While $5.43 million is a significant cut, the district will receive $400,000 more than it expected.
“That’s almost half a million,” said Karen Schulte, district superintendent.
Every little bit counts when you’re hunting for revenue.
“I was surprised,” Schulte said. “We had two things left: the tax levy or the fund balance. That dollar amount wasn’t on the table.”
Now, add refinancing to the mix.
In 2005, the district borrowed $6.9 million in general obligation building bonds to pay for improvements throughout the district.
The district had two payments left: $1.1 million in fiscal year 2011-12 and $1.125 million in fiscal year 2012-13.
With refinancing, the payments will be made over three years starting in the 2014-15 school year. The district will make two payments of $740,000 and one payment of $745,000.

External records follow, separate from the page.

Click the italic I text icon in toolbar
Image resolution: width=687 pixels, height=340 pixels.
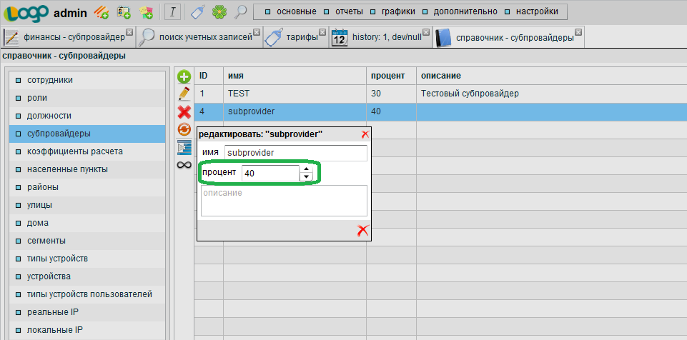[173, 11]
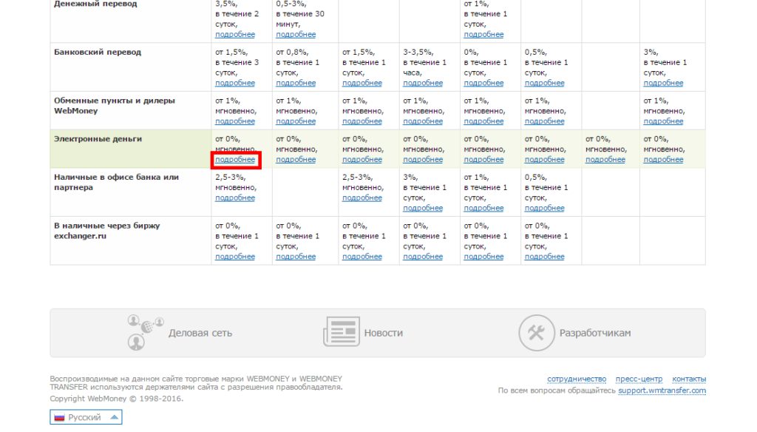The height and width of the screenshot is (432, 757).
Task: Visit the support.wmtransfer.com link
Action: [662, 391]
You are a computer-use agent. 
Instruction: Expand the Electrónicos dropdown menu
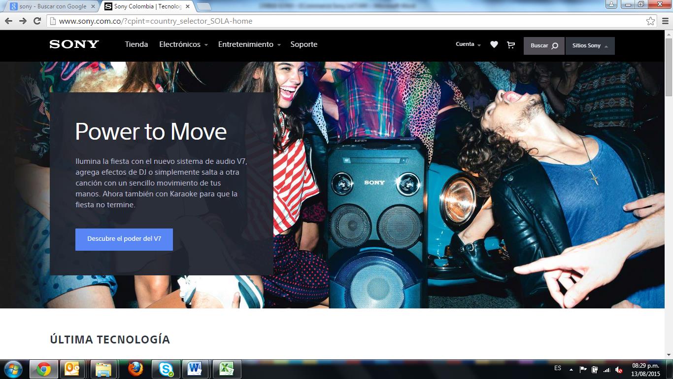click(x=183, y=44)
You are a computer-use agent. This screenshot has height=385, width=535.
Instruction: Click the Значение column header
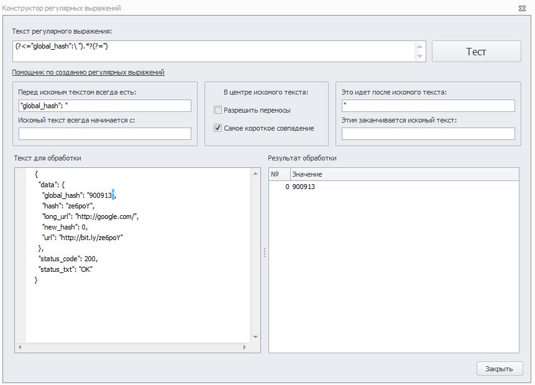pos(405,174)
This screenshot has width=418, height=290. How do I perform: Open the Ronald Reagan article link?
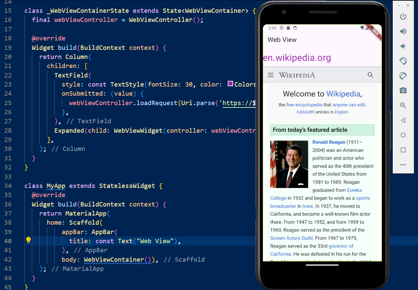coord(329,142)
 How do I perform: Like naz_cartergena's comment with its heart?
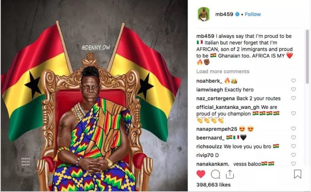point(293,98)
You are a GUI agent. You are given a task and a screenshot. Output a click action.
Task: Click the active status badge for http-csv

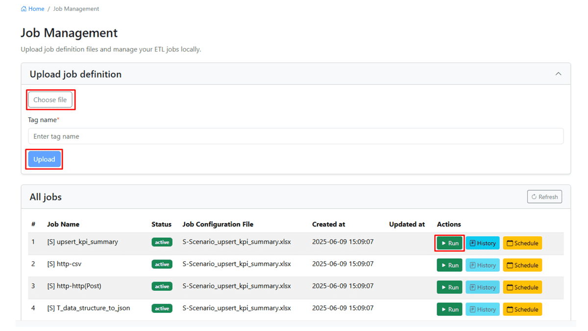(162, 264)
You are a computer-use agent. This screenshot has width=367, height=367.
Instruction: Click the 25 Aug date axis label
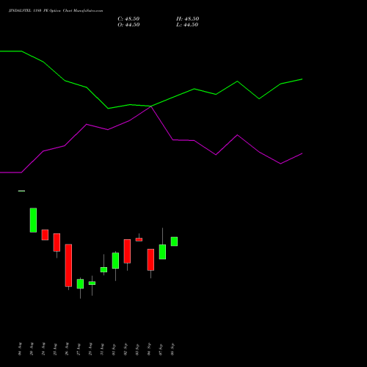tap(55, 349)
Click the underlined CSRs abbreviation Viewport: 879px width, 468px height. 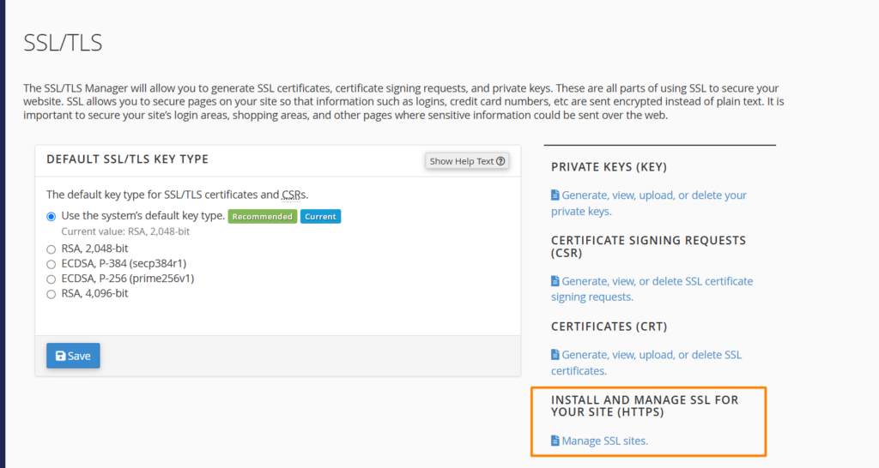(x=294, y=195)
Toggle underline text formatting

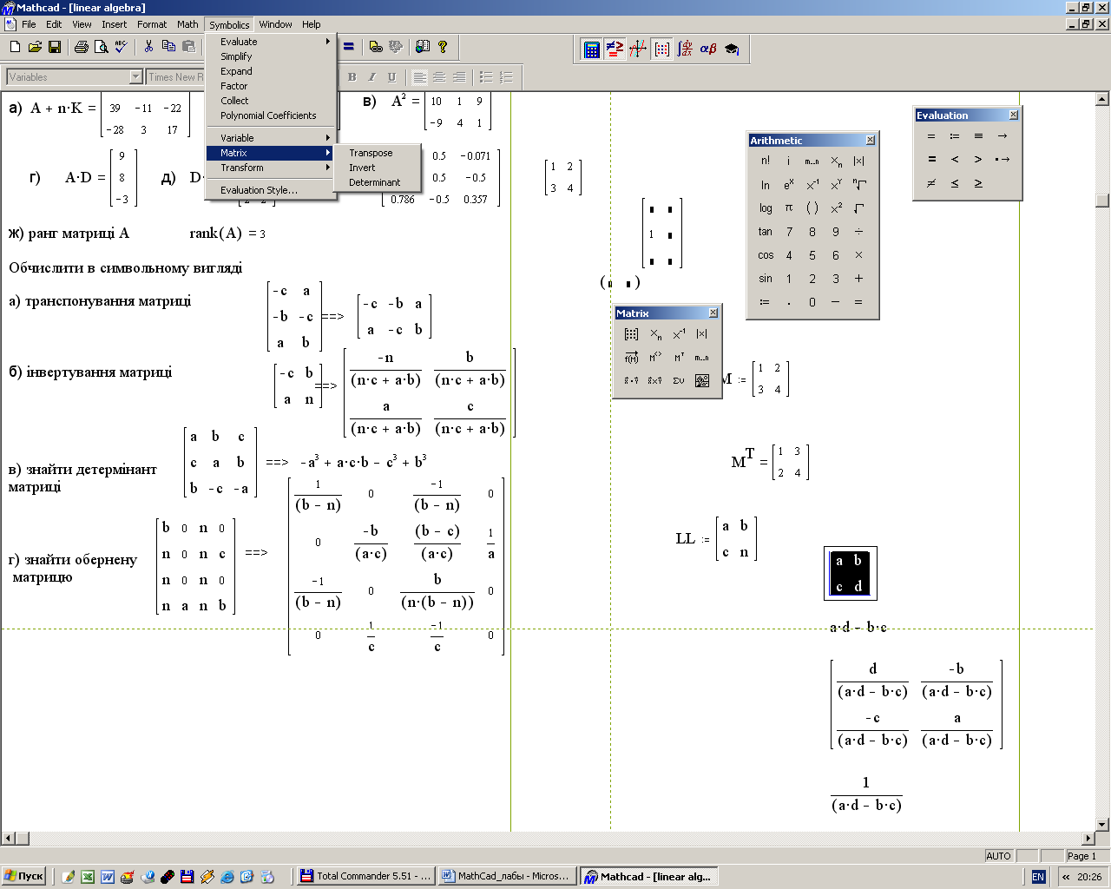391,77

Now, set refinancing aside for a moment.
In the past several months, board members have debated whether to “tax to the max.” If the district taxes residents to the maximum allowed by state law, the state gives the district an additional $50 per student. It’s like an ironic reward for hitting the credit limit allowed by the local bank.
For the next budget cycle, taxing to the max would mean increasing the levy by 9.96 percent—costing the average Janesville household $90 a year. But with the refinancing and the additional $400,000 from the state, taxing to the max would mean a 5.75 percent increase in the tax levy.
That would cost the average Janesville household about $52 per year.
But that doesn’t mean the board will decide to “tax to the max,” nor does it make it any easier to decide how to fill the district’s more than $6 million budget gap.
The board has not asked administrators to come up with any more cuts to services, Ardrey said.
Schulte also said any more service cuts would seriously damage the district.